Любопытно, что нынешние растлители человечества – самые грубые, самые топорные. Речь не идет о каких-то тонких соблазнах, о пороках, страстях… Проповедуемое снижение нравственного уровня даже пороком назвать нельзя. Обращаются непосредственно к самым грубым вожделениям, к силе и похоти; понятия соблазна и порока отброшены, как слишком тонко-духовные, вместо них один призыв: «Будьте как звери!» Церковь, говорят, смиряла народы, внушив им покорность перед Вечным Законом. Насколько же более покорны будут народы, приведенные к состоянию трудолюбивых зверей: днем труд, ночью случка, и огоньки безмысленных удовольствий в кромешной тьме.

***

«Неважно, что мы думаем; неважно, что говорят религия и совесть – лишь бы удовольствие не оскудевало», говорит современная психология. Но что-то мне мешает поверить. В себе самом я нахожу упорное нежелание согласиться… Что бы ни говорили, совокупность удовольствий не составляет счастья, напротив – потерянность, смятение, нравственный упадок. Никакие внешние блага не могут нас избавить от нравственной оценки вещей. И надо заметить, что нравственный порядок и порядок нашего физического существования не поддаются ни согласованию, ни разделению. Между желаемым и делаемым всегда остается зазор, даже и до противоположности. «Что делаю, того не хочу; чего хочу, того не делаю». И всё это помимо нашей воли, самим ходом вещей. Нравственная оценка поступков существует совершенно независимо от того, насколько они нам желательны или неприятны.
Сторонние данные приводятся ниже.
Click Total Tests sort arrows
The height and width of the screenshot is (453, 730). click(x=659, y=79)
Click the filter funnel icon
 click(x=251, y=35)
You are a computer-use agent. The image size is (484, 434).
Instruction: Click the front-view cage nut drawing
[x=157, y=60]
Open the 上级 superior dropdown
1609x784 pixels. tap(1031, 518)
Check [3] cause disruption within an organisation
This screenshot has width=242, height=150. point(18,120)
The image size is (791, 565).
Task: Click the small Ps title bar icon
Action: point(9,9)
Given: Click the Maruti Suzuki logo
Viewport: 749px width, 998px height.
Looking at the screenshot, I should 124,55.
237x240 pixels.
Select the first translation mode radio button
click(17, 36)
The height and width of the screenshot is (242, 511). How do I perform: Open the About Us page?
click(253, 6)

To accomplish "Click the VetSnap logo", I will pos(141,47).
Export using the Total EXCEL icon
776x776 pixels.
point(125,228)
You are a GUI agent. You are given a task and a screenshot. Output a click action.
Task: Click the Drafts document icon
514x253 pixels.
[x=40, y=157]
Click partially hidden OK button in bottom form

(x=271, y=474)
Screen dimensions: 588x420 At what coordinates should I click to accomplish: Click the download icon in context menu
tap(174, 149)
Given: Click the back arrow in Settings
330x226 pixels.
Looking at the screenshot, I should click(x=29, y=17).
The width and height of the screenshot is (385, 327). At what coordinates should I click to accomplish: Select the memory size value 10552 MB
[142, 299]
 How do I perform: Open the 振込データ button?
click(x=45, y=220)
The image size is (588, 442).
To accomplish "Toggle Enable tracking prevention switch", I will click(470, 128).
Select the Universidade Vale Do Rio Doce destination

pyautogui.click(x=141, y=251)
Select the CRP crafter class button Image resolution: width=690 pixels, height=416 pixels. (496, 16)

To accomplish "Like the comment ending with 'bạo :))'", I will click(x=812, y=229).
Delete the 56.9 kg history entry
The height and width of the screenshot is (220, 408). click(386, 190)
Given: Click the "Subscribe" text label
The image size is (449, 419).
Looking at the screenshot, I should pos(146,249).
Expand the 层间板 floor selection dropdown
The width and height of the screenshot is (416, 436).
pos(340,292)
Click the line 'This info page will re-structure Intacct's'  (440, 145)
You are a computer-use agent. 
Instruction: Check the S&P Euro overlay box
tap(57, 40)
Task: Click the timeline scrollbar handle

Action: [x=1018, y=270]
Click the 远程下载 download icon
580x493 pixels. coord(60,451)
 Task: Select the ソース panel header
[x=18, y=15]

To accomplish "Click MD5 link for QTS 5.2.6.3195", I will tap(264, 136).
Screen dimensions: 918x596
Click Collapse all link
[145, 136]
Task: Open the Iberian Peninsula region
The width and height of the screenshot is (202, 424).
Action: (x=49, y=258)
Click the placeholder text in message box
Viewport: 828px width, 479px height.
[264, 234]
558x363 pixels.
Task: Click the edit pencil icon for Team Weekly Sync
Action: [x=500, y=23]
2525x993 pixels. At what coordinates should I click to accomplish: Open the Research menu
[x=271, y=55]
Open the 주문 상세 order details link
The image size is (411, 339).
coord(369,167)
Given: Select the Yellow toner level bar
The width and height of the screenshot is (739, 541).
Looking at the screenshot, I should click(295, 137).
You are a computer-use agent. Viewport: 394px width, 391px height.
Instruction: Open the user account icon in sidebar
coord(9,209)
И делая, и не делая, нельзя – при достаточном развитии души – уклониться от суда и оценки. Мнение общества, стыд чужих взглядов маловажны перед этими внутренними трениями в самой душе, для которой нравственный смысл факта значит больше, чем сам факт. Достоевский в «Братьях Карамазовых» достиг великой силы изображения противоположностей, при которой и зло теряет свое жало рядом с чистотой и добром… однако подспудно, глубже гармонии и примирения, видимая в речах старца Зосимы – он-то о ней знает, – пролегает трещина в собственной душе Достоевского: зазор между «делаю» и «хочу». Если бы в душе того, кто написал «Карамазовых», не было этого зазора, не было бы и романа, и пленяющих образов добра в нем. Если бы Достоевский не мучился внутренним разрывом, мы бы не услышали от него о гармонии. И всё в мире так!

***

Человека можно рассматривать либо цельно, либо никак. Созданная два столетия назад химера «экономического человека» не сменилась, но осложнилась в наши дни другой химерой – «человека физиологического». Со всем почтением к небесной механике надо сказать, что человеку в мировоззрениях этого рода отводится то же место, что камню или планете в астрономических расчетах: подразумевается, что в каждый данный миг на этого человека оказывает влияние только одна сила. Сначала это только удобное допущение, затем (это непременно происходит, поскольку речь идет о мировоззрениях) всякая нерешительность отбрасывается и человек – удобства ради – начинает действительно рассматриваться как находящийся под влиянием одной-единственной силы. Применительно к небесным телам это еще допустимо, но в отношении человека приводит к заведомой лжи. Мир человеческий перекраивается произвольно, в зависимости от того, какую силу считает верховной тот или иной мыслитель. Для ныне господствующего взгляда такими силой является жажда обладать, направленная на материальные блага – деньги и удовольствия. Думаю, этим выражением охватывается как мудрость Маркса, так и мудрость Фрейда. Неудивительно, что итоги умственного развития на этой почве оказываются более чем скромными. Тогда как все высшие душевные движения, по своему существу, суть движения отдающего (и творчество, и любовь – радостная самоотдача), западный мир в качестве «господствующей силы» выбрал жажду брать, а не отдавать, и это оказалось решающим.